Fig 6. Effect of pairwise drug combinations of selected HDAC inhibitors with albendazole (ABZ) on parasite viability.

In vitro anthelmintic activity was determined for individual HDAC inhibitors plus ABZ: (A) entinostat, (C) TH65, and (E) TH92; as well as entinostat in combination with (B) TH65, and (D) TH92. (F) Concentrations used for each compound, corresponding to their respective IC₂₅ values. The compounds were tested alone and in combination at different incubation times, using the Mesocestoides vogae tetrathyridia (TTy) motility assay. Relative motility indices were measured from three independent biological replicates, each one in quadruplicate. Error bars represent the standard deviation. Proportional effect indices were calculated at 6 days of incubation (marked with a box). TTy incubated with the drug vehicle (1% DMSO) represented a negative control.

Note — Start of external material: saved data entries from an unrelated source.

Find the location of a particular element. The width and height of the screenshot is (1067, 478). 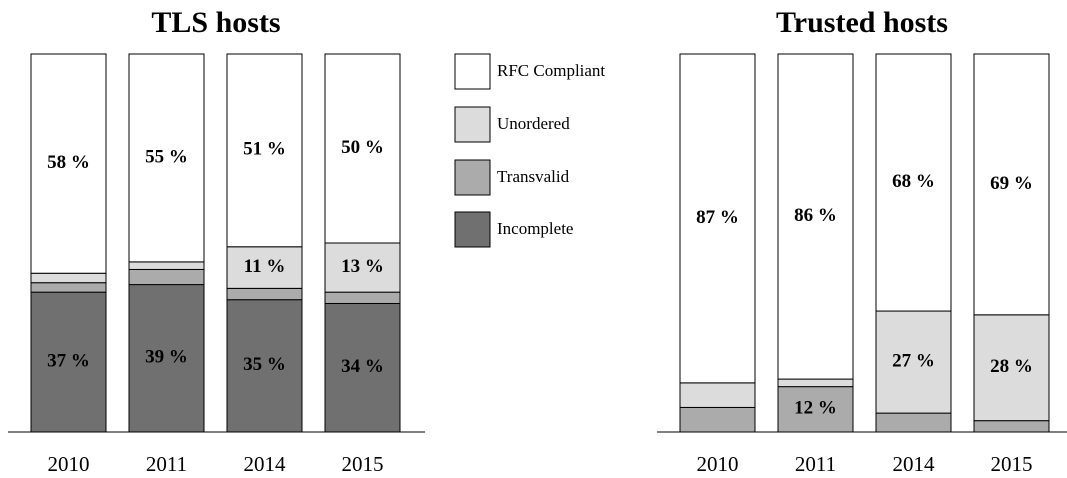

value-label: 69 % is located at coordinates (1012, 184).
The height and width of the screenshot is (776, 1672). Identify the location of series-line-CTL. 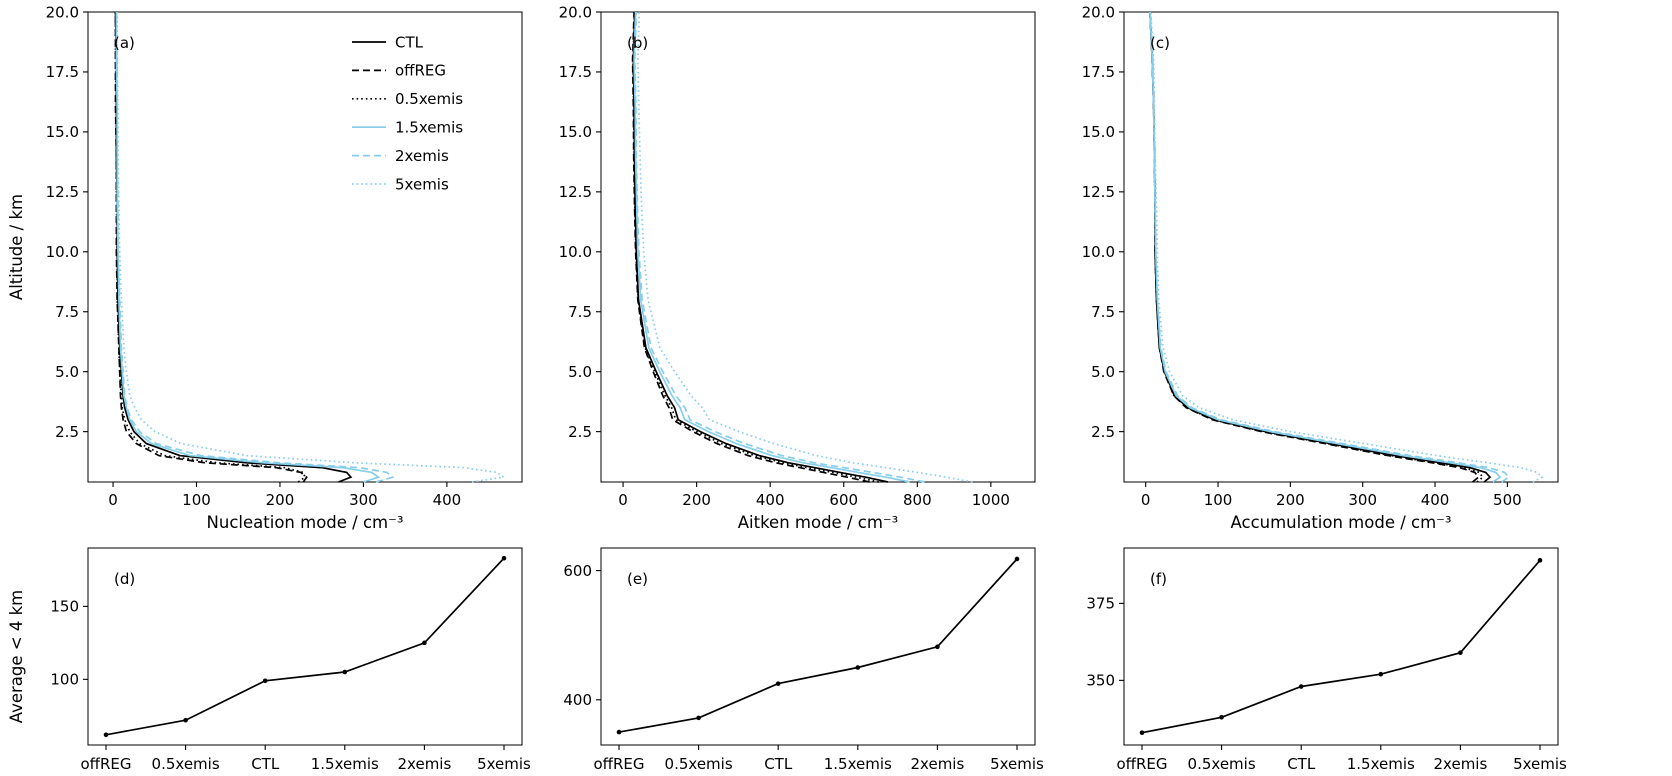
(234, 247).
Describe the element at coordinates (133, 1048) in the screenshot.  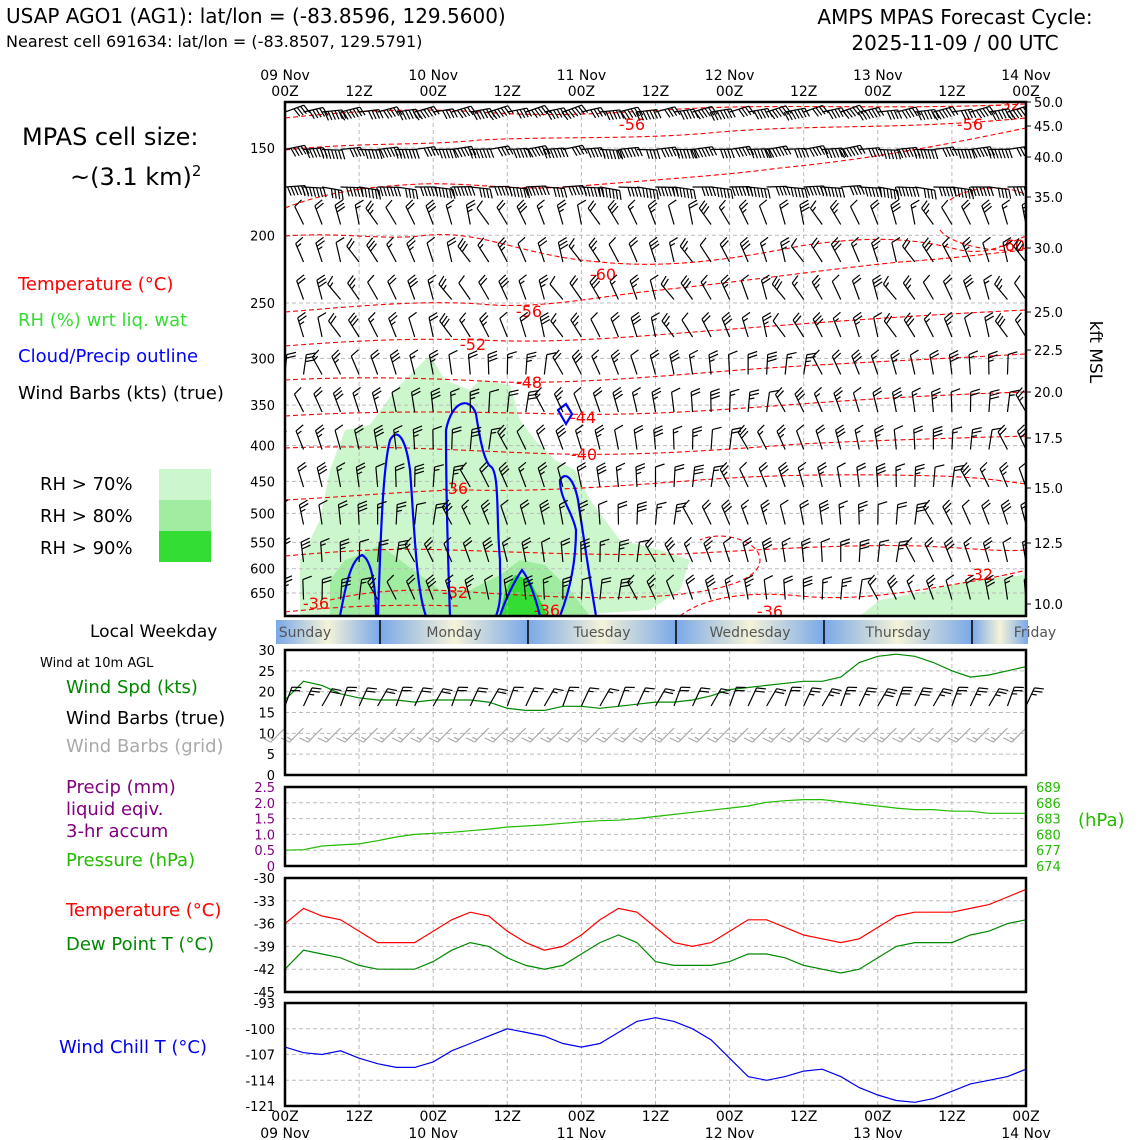
I see `windchill-label: Wind Chill T (°C)` at that location.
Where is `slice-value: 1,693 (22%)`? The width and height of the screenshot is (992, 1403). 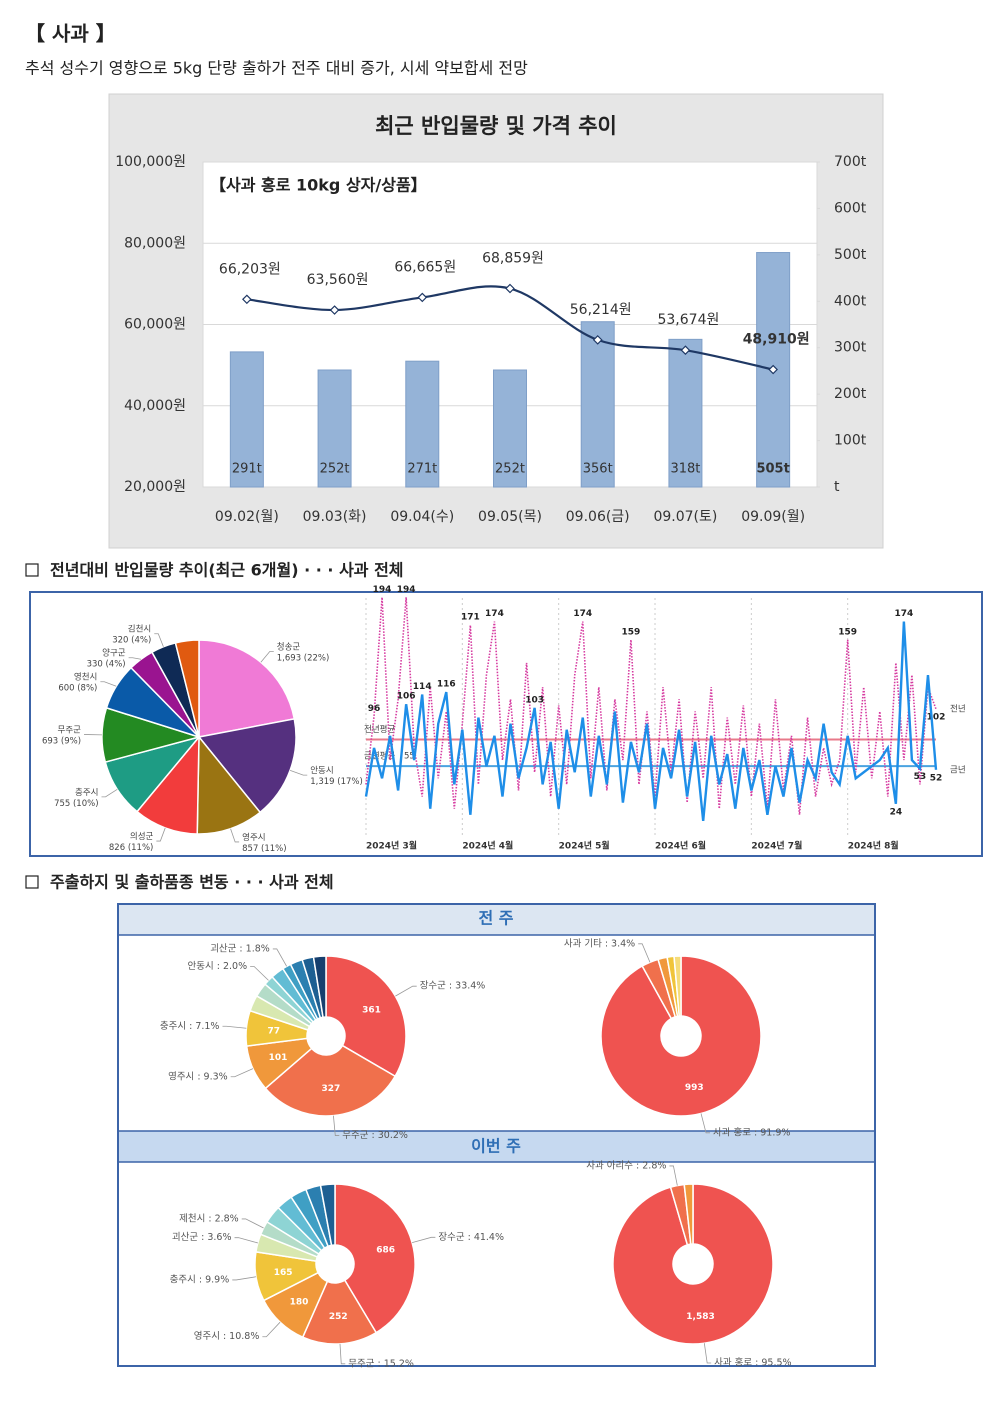
slice-value: 1,693 (22%) is located at coordinates (304, 658).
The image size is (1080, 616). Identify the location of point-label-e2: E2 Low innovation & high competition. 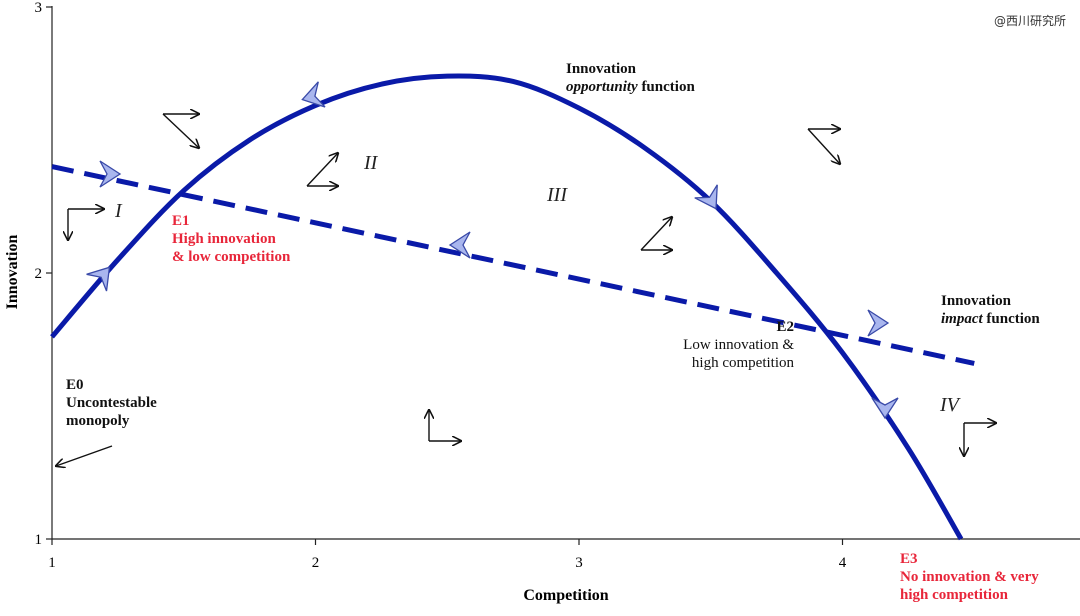
(738, 345).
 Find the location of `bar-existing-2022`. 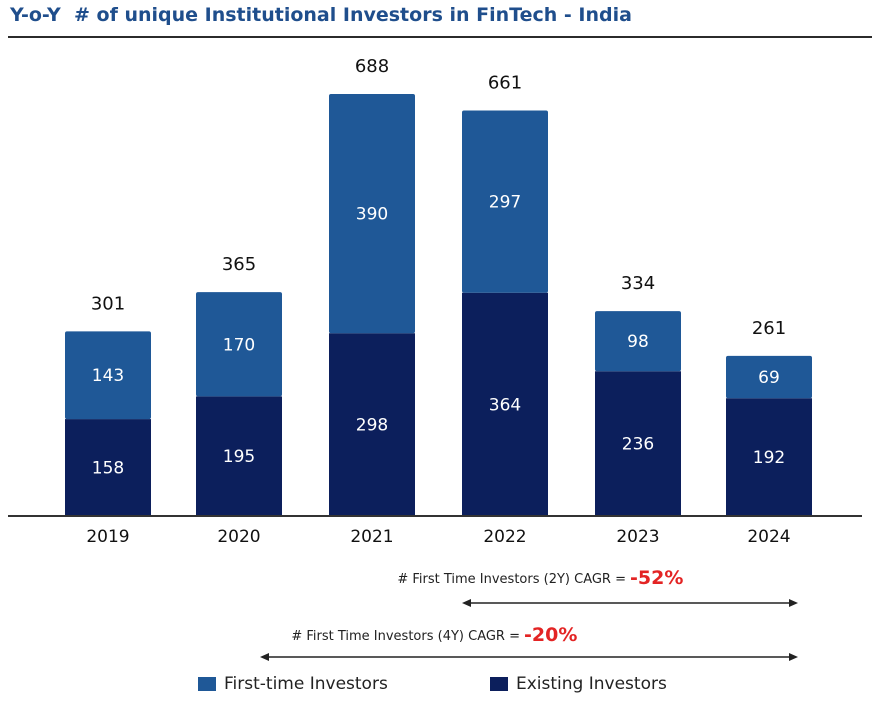

bar-existing-2022 is located at coordinates (505, 404).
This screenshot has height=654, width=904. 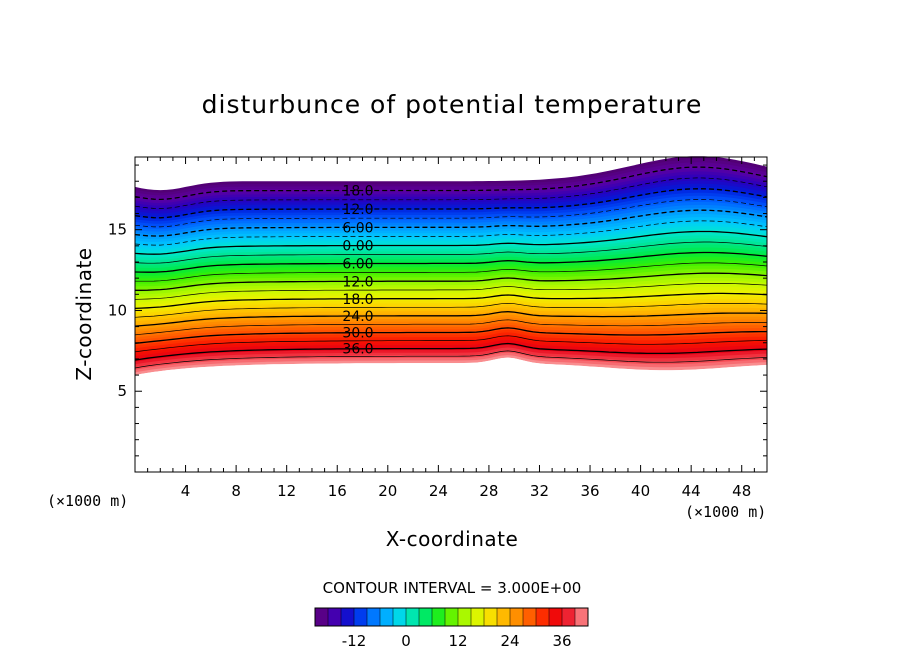 What do you see at coordinates (122, 391) in the screenshot?
I see `y-tick-label: 5` at bounding box center [122, 391].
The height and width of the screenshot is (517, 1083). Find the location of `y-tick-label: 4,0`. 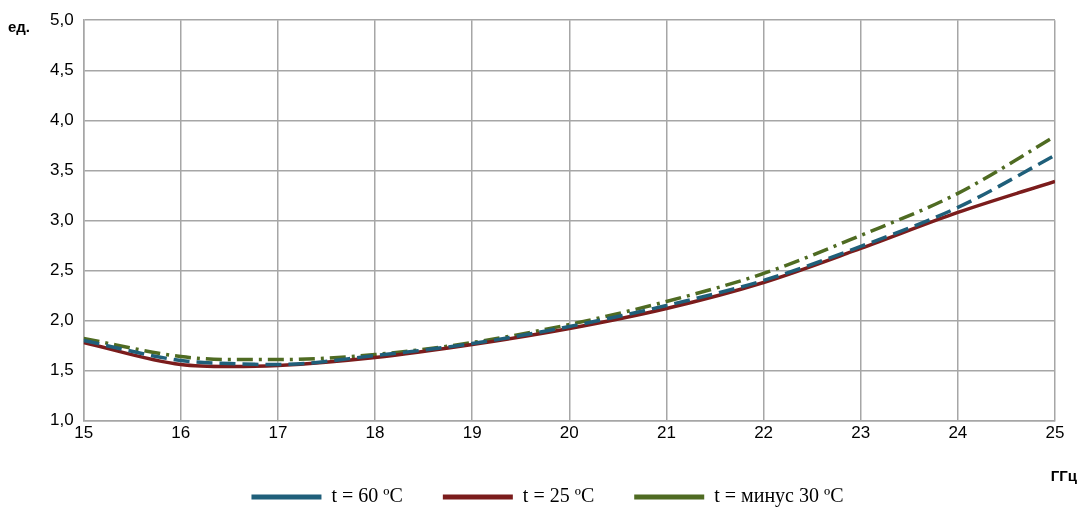

y-tick-label: 4,0 is located at coordinates (62, 119).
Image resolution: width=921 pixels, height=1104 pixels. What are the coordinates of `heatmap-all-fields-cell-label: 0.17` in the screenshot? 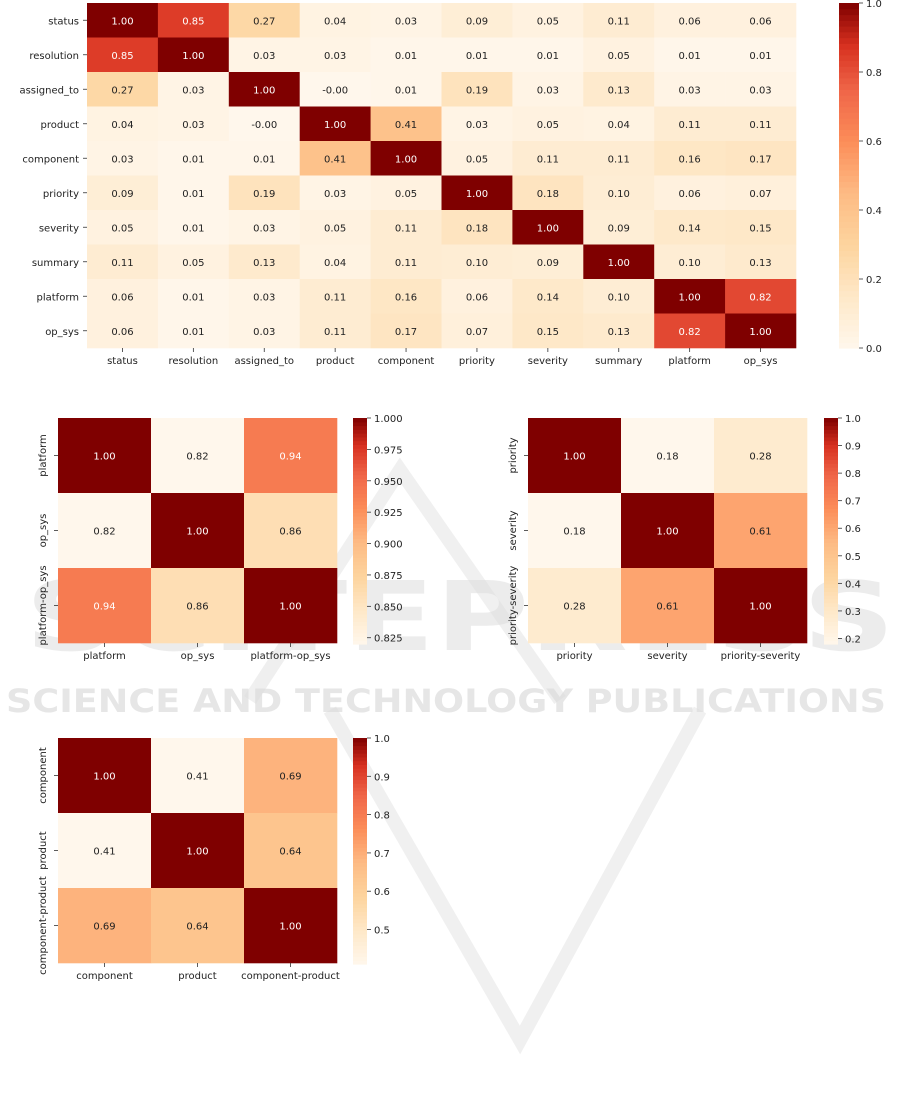 It's located at (406, 332).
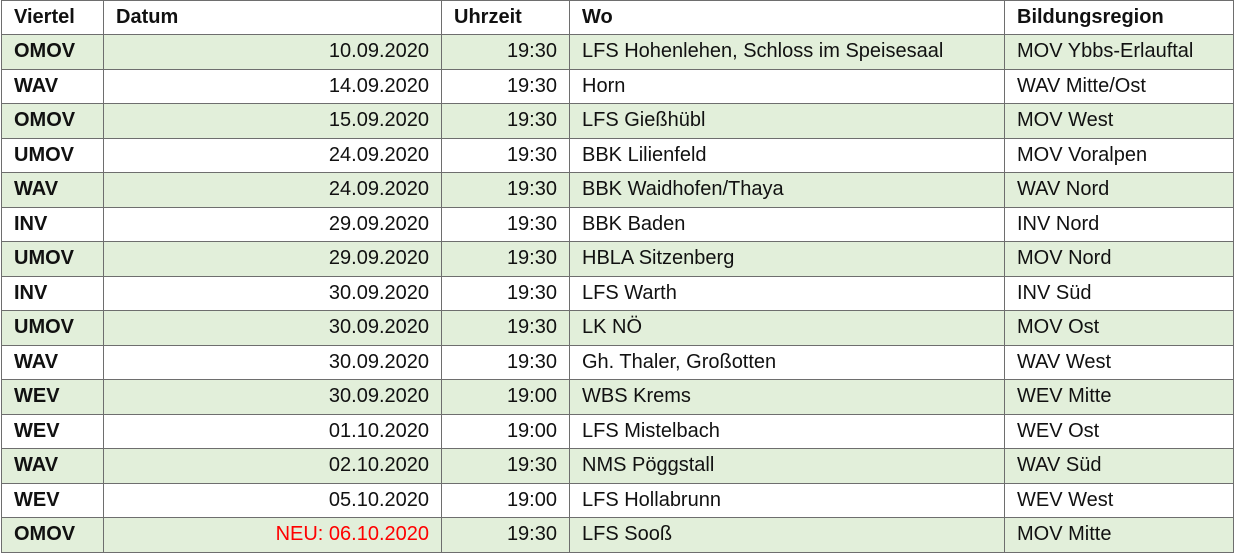  What do you see at coordinates (787, 500) in the screenshot?
I see `cell-wo: LFS Hollabrunn` at bounding box center [787, 500].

Fig 7. Classification of the anthelmintic effect determined for pairwise drug combinations of selected HDAC inhibitors and albendazole (ABZ).

The proportional effect indices were determined for all binary drug combinations of HDAC inhibitors and ABZ tested. The values are displayed in a heat-map format to display the deviation away the different combinations’ merely additive predicted effects. Index values range from -1 to +1. The predicted additive effect index (0) is depicted in yellow. If the effect determined for the pair of compounds is higher than the predicted outcome, it is indicated in green; if the determined effect is lower, it is indicated in red. The proportional effect indices were calculated from three independent biological replicates, each in quadruplicate.